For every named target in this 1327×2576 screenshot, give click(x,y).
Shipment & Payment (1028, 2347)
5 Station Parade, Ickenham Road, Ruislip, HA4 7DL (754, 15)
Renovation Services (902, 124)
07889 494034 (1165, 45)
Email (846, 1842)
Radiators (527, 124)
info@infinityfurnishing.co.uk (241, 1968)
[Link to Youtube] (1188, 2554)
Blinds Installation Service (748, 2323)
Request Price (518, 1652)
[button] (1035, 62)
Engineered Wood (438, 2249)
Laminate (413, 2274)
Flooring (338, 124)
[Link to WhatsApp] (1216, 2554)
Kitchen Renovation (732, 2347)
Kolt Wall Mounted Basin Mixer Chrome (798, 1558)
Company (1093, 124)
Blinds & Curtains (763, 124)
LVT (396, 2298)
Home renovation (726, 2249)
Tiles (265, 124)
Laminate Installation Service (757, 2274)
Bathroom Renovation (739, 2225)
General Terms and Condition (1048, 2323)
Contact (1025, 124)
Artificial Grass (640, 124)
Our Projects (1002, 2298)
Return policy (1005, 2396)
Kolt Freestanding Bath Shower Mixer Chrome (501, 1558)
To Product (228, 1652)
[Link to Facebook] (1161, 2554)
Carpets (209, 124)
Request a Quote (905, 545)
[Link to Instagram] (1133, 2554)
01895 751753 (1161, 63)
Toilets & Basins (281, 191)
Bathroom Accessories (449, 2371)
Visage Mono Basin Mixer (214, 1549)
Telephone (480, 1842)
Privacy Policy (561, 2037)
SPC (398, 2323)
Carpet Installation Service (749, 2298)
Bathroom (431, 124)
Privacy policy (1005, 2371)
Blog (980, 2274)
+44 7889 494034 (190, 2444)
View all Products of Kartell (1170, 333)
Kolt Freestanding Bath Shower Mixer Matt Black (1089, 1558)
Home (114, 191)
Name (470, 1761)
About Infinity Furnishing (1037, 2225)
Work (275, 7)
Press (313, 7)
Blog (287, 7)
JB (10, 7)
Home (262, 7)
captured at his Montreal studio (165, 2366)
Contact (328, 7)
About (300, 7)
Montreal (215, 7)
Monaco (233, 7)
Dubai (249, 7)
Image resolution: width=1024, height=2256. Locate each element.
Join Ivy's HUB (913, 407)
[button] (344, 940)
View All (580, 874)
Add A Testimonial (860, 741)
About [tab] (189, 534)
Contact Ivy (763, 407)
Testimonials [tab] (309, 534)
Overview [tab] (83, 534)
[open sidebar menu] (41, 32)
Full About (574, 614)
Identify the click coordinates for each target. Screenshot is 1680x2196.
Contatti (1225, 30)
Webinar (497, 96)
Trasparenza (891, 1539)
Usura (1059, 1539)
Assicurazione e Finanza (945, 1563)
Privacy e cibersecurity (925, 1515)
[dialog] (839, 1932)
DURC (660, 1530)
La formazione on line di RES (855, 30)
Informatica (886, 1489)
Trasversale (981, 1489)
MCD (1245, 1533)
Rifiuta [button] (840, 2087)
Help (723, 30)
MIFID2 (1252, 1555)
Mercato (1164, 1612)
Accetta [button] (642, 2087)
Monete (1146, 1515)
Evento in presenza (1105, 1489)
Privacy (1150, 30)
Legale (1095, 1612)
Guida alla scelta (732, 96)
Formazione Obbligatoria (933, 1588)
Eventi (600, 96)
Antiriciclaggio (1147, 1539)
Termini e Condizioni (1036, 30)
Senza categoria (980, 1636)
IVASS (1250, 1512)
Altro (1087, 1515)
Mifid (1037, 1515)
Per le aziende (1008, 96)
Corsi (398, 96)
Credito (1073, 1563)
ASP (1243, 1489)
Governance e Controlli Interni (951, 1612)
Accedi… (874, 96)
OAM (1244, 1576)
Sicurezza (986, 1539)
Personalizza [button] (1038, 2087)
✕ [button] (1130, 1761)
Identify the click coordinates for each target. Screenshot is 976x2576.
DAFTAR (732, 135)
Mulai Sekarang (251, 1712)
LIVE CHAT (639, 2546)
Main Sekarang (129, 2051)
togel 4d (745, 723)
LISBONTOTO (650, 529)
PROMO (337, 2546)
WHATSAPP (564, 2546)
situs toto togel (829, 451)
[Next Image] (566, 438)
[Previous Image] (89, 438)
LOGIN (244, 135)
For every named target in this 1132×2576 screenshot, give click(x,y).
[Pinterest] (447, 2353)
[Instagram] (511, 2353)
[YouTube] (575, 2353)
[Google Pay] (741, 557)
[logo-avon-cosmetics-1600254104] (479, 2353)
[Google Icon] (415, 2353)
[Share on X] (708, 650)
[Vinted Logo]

● ● ● ● ● ● ●

- _TASK DETAILS_
Look in the material above for the line with "Bathroom (431, 124)" and the line with "Work (275, 7)", and transcribe exactly those lines and all lines between them, nothing more.

- _REPLY TO THE TASK_
Bathroom (431, 124)
Privacy policy (1005, 2371)
Blog (980, 2274)
+44 7889 494034 (190, 2444)
View all Products of Kartell (1170, 333)
Kolt Freestanding Bath Shower Mixer Matt Black (1089, 1558)
Home (114, 191)
Name (470, 1761)
About Infinity Furnishing (1037, 2225)
Work (275, 7)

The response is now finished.